* [PASSAGE PROVIDED]
* * * * *
Deadlock detection prevents circular wait conditions between transactions using cycle detection in a wait-for graph.

How It Works

  1. Wait Graph: Tracks which transactions are waiting for which other transactions
  2. Cycle Detection: Uses DFS to detect cycles in the wait graph
  3. Victim Selection: Aborts the youngest transaction (highest ID) in the cycle
  4. Automatic Resolution: Deadlocks are detected and resolved automatically

WaitGraph API

use featherdb_mvcc::WaitGraph;

let mut graph = WaitGraph::new();

// Record that txn1 is waiting for txn2
graph.add_wait(txn1, txn2);
graph.add_wait(txn2, txn3);
graph.add_wait(txn3, txn1); // Creates a cycle

// Detect the cycle
if let Some(cycle) = graph.detect_cycle() {
    println!("Deadlock detected: {:?}", cycle);
    let victim = graph.select_victim(&cycle);
    println!("Aborting transaction {}", victim);
}

// Clean up when transaction completes
graph.remove_transaction(txn1);

Integration Example

// Deadlock detection is integrated into the transaction manager
// When a transaction waits for a lock:
wait_graph.add_wait(waiter_txn, holder_txn);

if let Some(cycle) = wait_graph.detect_cycle() {
    let victim = wait_graph.select_victim(&cycle);
    // Abort the victim transaction
    tm.abort(victim)?;
    return Err(Error::Deadlock);
}

Long-Running Transaction Detection

Monitor long-running transactions to identify potential GC blockers and performance issues.

Detection API

use std::time::Duration;

// Find transactions running longer than 5 seconds
let long_running = tm.long_running_transactions(Duration::from_secs(5));

for txn_info in &long_running {
    println!("Transaction {}: running for {:?}", txn_info.id, txn_info.age);
}

GC Status Monitoring

// Check if GC is blocked
let gc_status = tm.gc_status();

if gc_status.blocked {
    println!("GC blocked by transaction {:?}", gc_status.oldest_active_txn);
    println!("Reason: {:?}", gc_status.blocked_reason);
}

TransactionInfo

pub struct TransactionInfo {
    pub id: u64,           // Transaction ID
    pub age: Duration,     // How long it has been running
}

GcStatus

pub struct GcStatus {
    pub oldest_active_txn: Option<u64>,        // Oldest transaction blocking GC
    pub blocked: bool,                         // Whether GC is blocked
    pub blocked_reason: Option<String>,        // Human-readable reason
}

Use Cases

Database Monitoring:

// Periodic health check
let long_txns = tm.long_running_transactions(Duration::from_secs(5));
if !long_txns.is_empty() {
    warn!("Found {} long-running transactions", long_txns.len());
}

GC Health Check:

let status = tm.gc_status();
if status.blocked {
    info!("GC blocked: {}", status.blocked_reason.unwrap());
    // Take action: notify admin, log warning, etc.
* * * * *
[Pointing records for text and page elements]
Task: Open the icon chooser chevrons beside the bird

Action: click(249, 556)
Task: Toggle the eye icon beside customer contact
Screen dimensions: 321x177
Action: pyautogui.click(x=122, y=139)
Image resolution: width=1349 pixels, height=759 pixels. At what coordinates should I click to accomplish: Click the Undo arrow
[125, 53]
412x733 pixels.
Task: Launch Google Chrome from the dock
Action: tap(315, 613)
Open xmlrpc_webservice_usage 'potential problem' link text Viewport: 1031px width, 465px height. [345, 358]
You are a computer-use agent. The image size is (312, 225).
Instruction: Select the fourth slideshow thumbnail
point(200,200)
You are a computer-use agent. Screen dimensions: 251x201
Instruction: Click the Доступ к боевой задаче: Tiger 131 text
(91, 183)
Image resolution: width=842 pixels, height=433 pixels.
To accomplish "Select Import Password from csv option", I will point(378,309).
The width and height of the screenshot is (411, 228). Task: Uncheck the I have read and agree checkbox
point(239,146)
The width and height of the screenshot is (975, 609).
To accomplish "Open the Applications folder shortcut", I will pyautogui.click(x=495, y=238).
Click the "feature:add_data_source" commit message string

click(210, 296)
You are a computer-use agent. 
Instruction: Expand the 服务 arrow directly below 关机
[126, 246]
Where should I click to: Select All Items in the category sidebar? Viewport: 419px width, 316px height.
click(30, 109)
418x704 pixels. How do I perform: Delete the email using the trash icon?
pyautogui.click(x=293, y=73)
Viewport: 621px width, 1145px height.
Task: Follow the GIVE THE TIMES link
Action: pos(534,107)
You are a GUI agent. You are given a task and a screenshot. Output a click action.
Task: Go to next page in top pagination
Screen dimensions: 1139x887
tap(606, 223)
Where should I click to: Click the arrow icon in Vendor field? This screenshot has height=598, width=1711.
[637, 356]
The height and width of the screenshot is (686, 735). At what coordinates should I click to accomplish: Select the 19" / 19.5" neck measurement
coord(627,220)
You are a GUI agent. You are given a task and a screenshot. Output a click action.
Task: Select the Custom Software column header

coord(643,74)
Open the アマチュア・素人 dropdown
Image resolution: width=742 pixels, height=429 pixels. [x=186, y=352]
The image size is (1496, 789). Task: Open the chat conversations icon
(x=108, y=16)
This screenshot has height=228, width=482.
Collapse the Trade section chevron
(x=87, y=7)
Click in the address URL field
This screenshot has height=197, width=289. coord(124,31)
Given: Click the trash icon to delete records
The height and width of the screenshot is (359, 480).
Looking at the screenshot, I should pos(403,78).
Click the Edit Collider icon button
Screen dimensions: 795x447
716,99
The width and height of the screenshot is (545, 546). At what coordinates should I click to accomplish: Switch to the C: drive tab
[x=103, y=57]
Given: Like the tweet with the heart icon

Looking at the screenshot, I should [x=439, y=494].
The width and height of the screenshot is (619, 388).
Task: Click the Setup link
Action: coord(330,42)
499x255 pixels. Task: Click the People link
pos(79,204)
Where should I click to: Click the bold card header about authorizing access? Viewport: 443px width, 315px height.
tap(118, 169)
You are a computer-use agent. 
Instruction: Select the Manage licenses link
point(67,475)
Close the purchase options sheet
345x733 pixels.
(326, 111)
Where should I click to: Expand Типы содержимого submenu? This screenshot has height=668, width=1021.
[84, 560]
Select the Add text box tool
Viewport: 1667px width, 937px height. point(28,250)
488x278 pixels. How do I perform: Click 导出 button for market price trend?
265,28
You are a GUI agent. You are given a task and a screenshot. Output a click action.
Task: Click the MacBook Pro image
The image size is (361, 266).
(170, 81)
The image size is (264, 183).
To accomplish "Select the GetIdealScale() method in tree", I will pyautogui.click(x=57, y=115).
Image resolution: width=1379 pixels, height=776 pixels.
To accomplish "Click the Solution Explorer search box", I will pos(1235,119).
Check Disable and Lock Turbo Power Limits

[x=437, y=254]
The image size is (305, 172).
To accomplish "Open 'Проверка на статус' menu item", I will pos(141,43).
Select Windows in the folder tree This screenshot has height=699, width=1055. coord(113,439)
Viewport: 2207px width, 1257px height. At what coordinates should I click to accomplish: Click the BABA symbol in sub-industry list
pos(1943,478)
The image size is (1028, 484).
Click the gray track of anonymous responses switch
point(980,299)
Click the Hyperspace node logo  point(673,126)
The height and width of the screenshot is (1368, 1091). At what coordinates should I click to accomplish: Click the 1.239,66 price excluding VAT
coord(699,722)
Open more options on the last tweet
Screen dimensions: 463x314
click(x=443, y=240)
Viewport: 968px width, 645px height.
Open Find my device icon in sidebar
* * * * *
* [EXERCISE BRIEF]
Continue the documentation on deadlock detection and long-running transaction monitoring, starting right after its final line.

* [ANSWER TO THE TASK]
}

Performance Analysis:

// Correlate long-running transactions with GC blocking
let long_running = tm.long_running_transactions(Duration::from_secs(1));
let gc_status = tm.gc_status();

if let Some(oldest) = gc_status.oldest_active_txn {
    if long_running.iter().any(|t| t.id == oldest) {
        warn!("Long-running transaction {} is blocking GC!", oldest);
    }
}

Adaptive Garbage Collection

Adaptive GC automatically adjusts collection frequency based on workload patterns and metrics.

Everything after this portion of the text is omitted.